=== Supplied data ===

##############################

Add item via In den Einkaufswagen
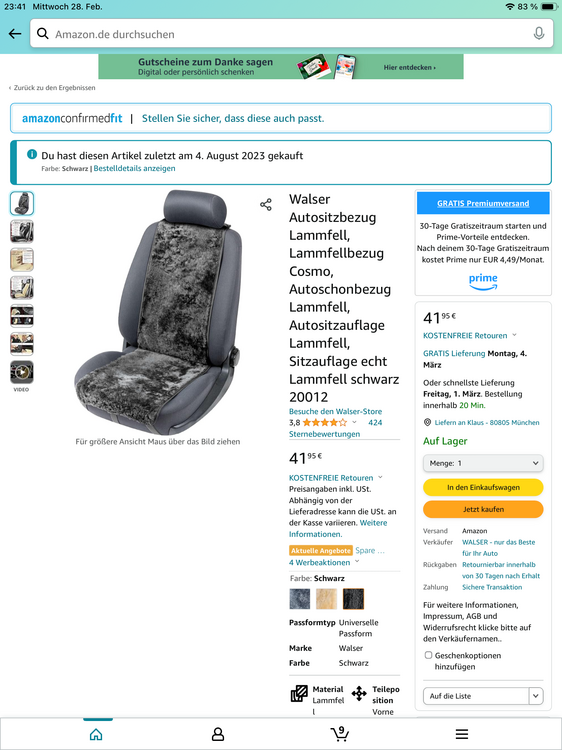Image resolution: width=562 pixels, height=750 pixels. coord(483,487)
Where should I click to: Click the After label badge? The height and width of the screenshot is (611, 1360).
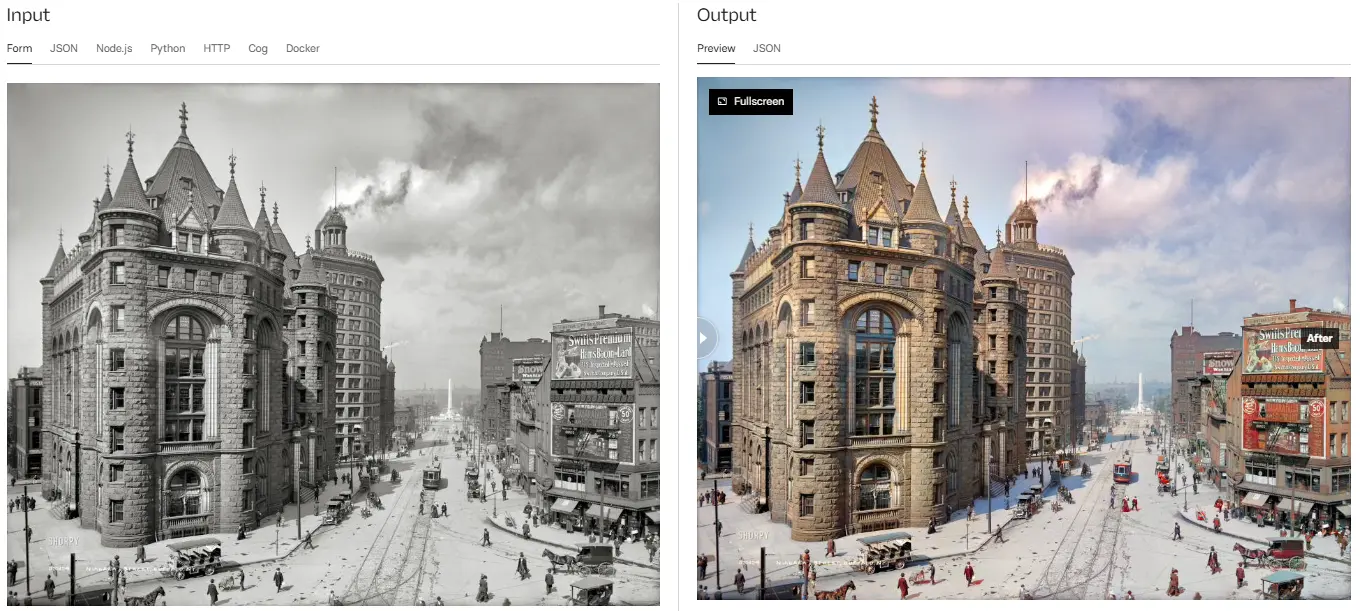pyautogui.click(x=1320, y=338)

##############################

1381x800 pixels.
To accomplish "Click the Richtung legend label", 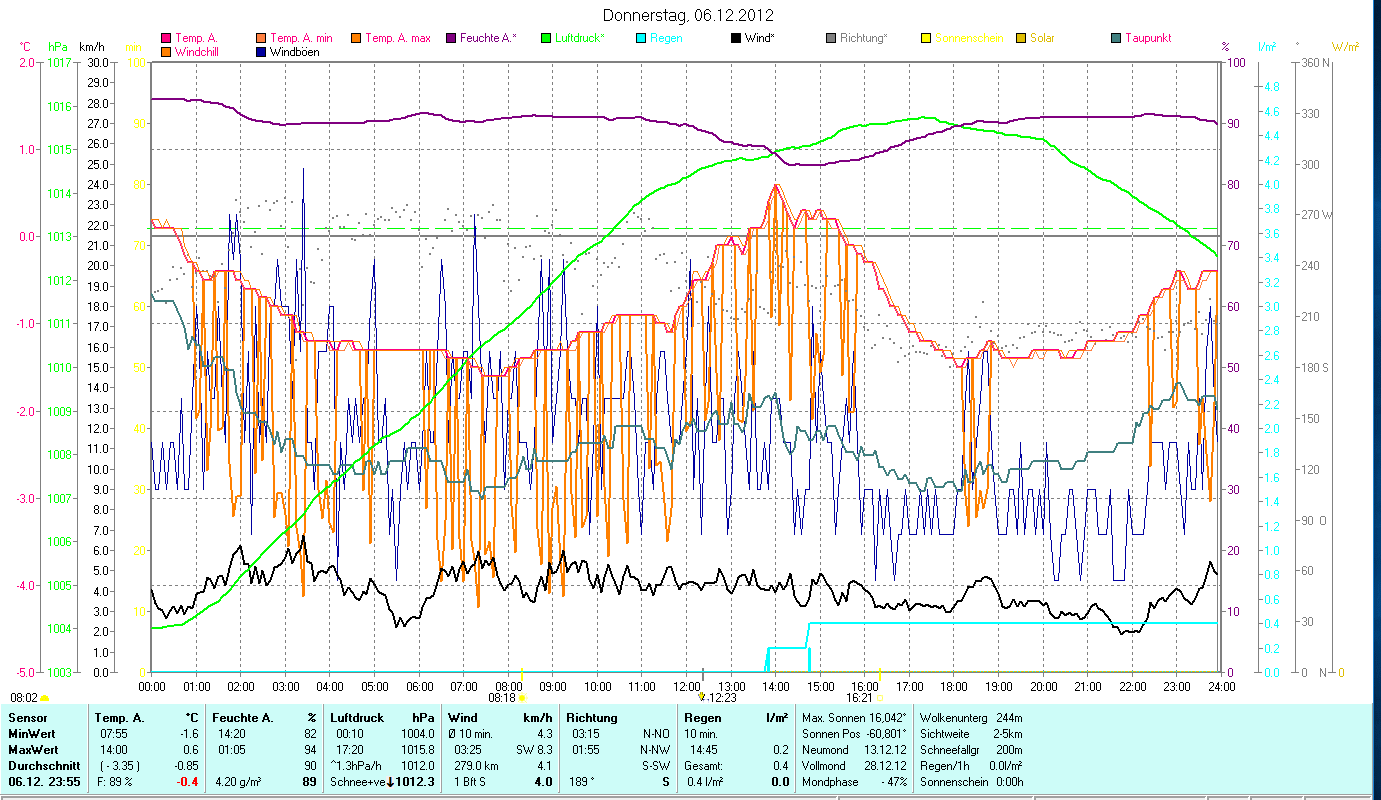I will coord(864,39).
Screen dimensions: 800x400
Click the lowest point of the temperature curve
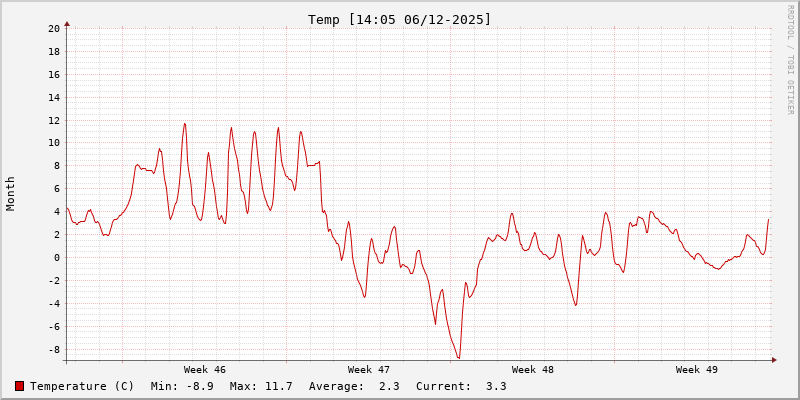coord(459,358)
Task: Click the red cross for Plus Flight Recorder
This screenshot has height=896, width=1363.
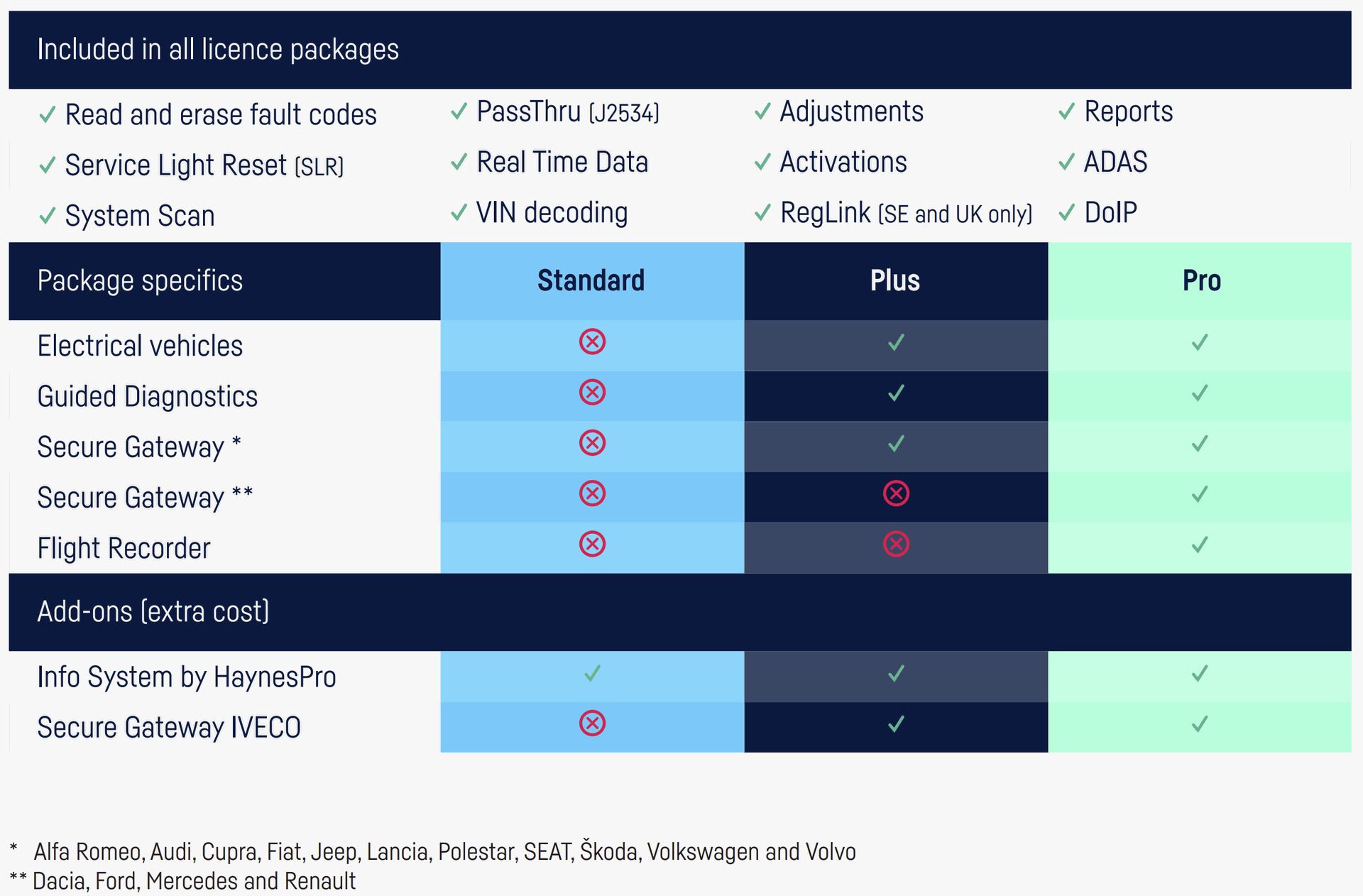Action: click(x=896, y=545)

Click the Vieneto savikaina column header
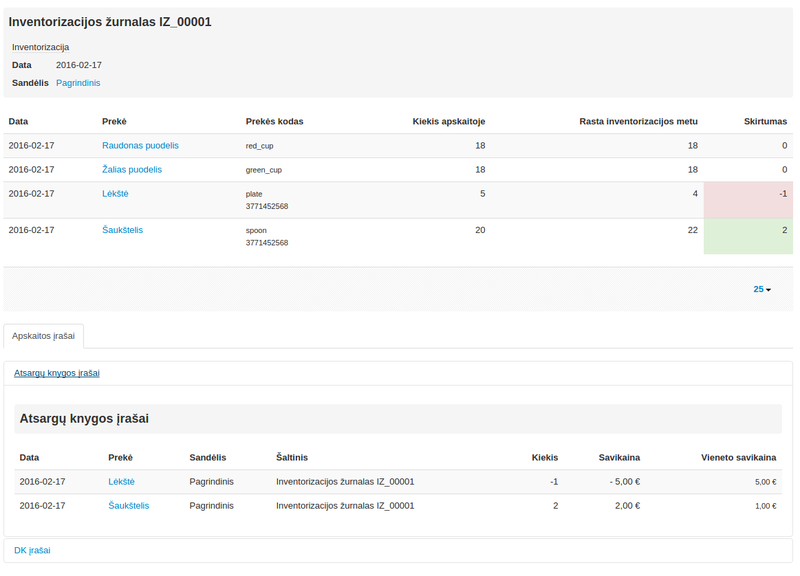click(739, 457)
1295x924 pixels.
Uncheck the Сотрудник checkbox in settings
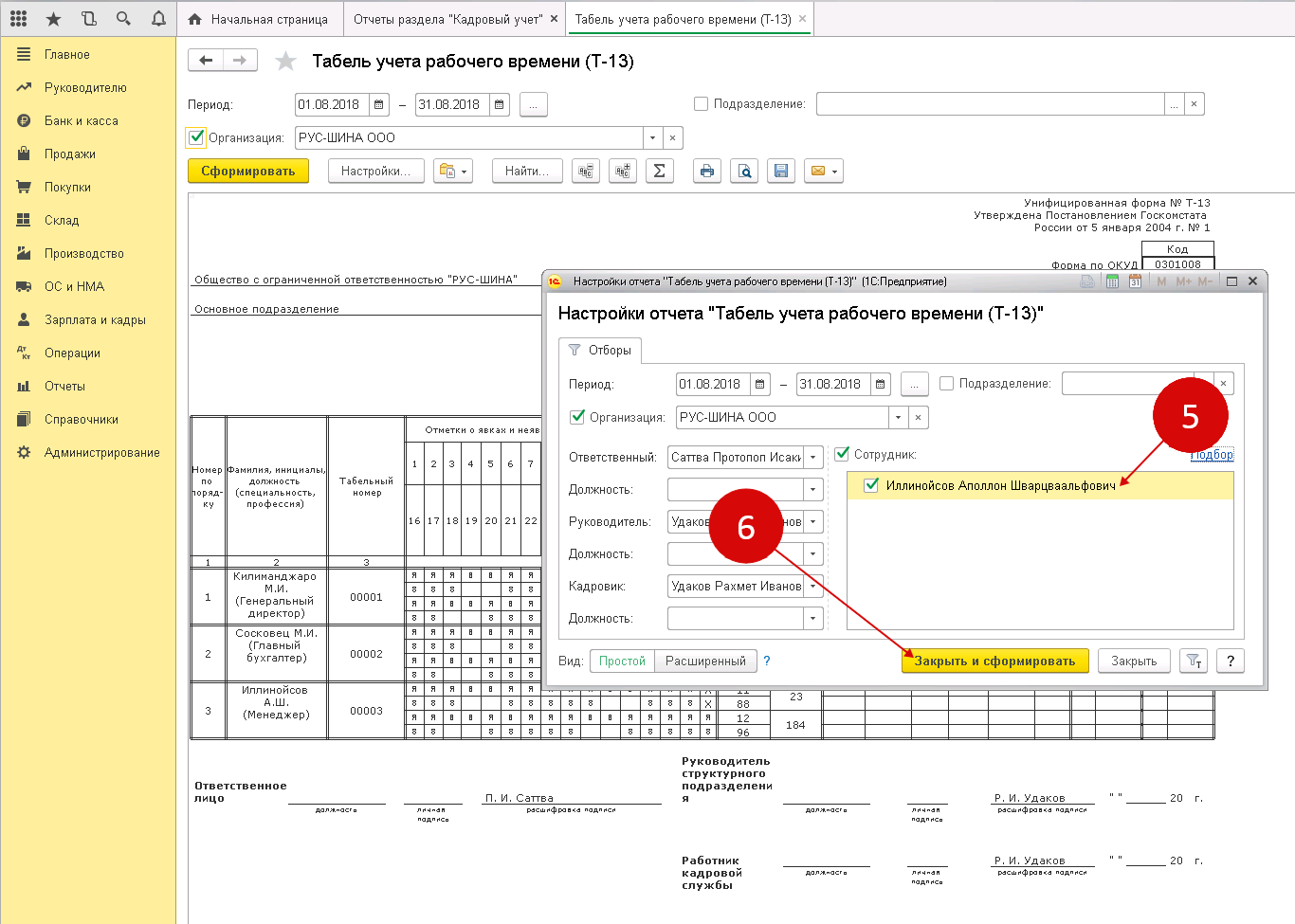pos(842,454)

##############################

=== What is expected ===
In the listing above, find the line with "Click the lowest" and the line with "1295x924 pixels.". Copy exactly those two and every line between, without the pictures.

=== Task response ===
Click the lowest point of the temperature curve
coord(459,358)
Task: Click the red cross for Plus Flight Recorder
This screenshot has height=896, width=1363.
Action: click(x=896, y=545)

Click the Vieneto savikaina column header
click(739, 457)
1295x924 pixels.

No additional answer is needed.